No cabía duda de que habían llegado a la plaza fuerte de la peste. A cada paso, a cada tropezón, su camino se volvía más fétido y horrible, los senderos más angostos e intrincados. Enormes piedras y vigas que de tiempo en tiempo se desplomaban de los podridos tejados mostraban con la violencia de su caída la enorme altura de las casas circundantes; y cuando, para abrirse paso a través de continuos montones de basura, había que apelar a enérgicos esfuerzos, no era raro que las manos encontraran un esqueleto, o se hundieran en la carne descompuesta de algún cadáver.
Súbitamente, cuando los marinos se tambaleaban frente a la entrada de un alto y espectral edificio, un grito más agudo que de ordinario, brotando de la garganta del excitado Patas, fue respondido desde adentro con una rápida sucesión de salvajes alaridos, que semejaban carcajadas demoníacas. En nada acoquinados por aquellos sonidos que, dada su naturaleza, el lugar y la hora, hubieran helado la sangre de corazones menos ígneos que los suyos, nuestra pareja de borrachos se lanzó de cabeza contra la puerta, abriéndola de par en par y entrando a tropezones, en medio de un diluvio de juramentos.

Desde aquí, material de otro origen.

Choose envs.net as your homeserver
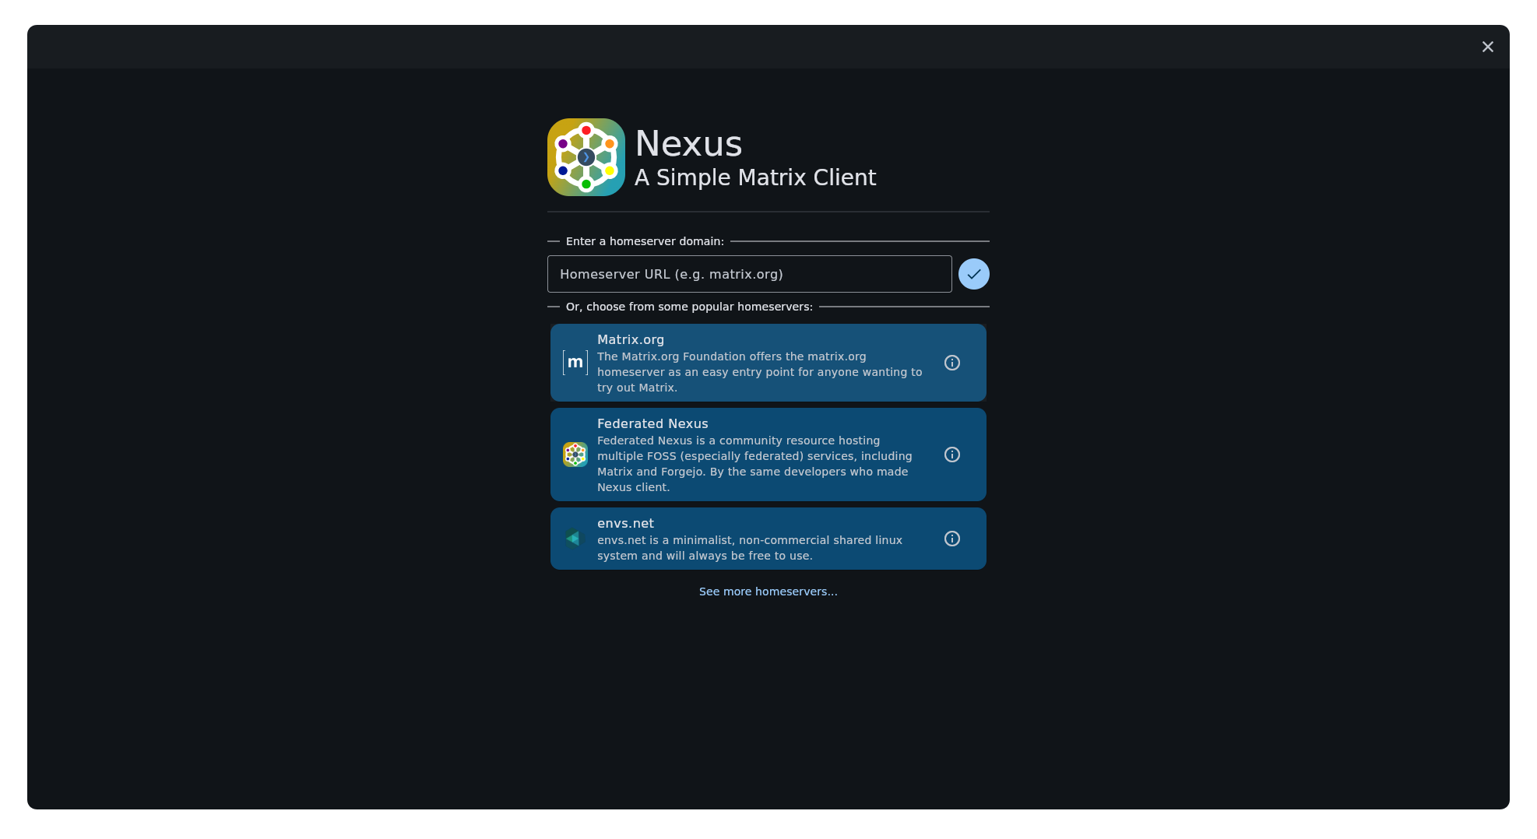 point(747,538)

La habitación en la cual se encontraron resultó ser la tienda de un empresario de pompas fúnebres; pero una trampa abierta en un rincón del piso, próximo a la entrada, dejaba ver el comienzo de una bodega ampliamente provista, como lo proclamaba además la ocasional explosión de una que otra botella. En medio de la habitación había una mesa, en cuyo centro surgía un enorme cubo de algo que parecía
punch
. Profusamente desparramadas en torno aparecían botellas de diversos vinos y cordiales, así como jarros, tazas y frascos de todas formas y calidades. Sentados sobre soportes de ataúdes veíase a seis personas alrededor de la mesa. Trataré de describirlas una por una.
De frente a la entrada y algo más elevado que sus compañeros sentábase un personaje que parecía presidir la mesa.

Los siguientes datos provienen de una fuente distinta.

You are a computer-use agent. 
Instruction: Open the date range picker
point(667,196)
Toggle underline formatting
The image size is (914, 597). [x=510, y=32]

Era tan alto como flaco, y Patas se quedó confundido al ver a alguien más descarnado que él. Tenía un rostro amarillo como el azafrán, pero, salvo un rasgo, sus facciones no estaban lo bastante definidas como para merecer descripción. El rasgo notable consistía en una frente tan insólita y horriblemente elevada, que daba la impresión de un bonete o una corona de carne encima de la verdadera cabeza. Su boca tenía un mohín y un pliegue de espectral afabilidad, y sus ojos —como los de todos los presentes— estaban fijos y vidriosos por los vapores de la embriaguez. Este caballero hallábase envuelto de pies a cabeza en un paño mortuorio de terciopelo negro ricamente bordado, que caía en pliegues negligentes como si fuera una capa española. Tenía la cabeza llena de plumas como las que se ponen a los caballos en las carrozas fúnebres, y las agitaba a un lado y otro con aire tan garboso como entendido; sostenía en la mano derecha un enorme fémur humano, con el cual parecía haber estado apaleando a alguno del grupo por cualquier fruslería.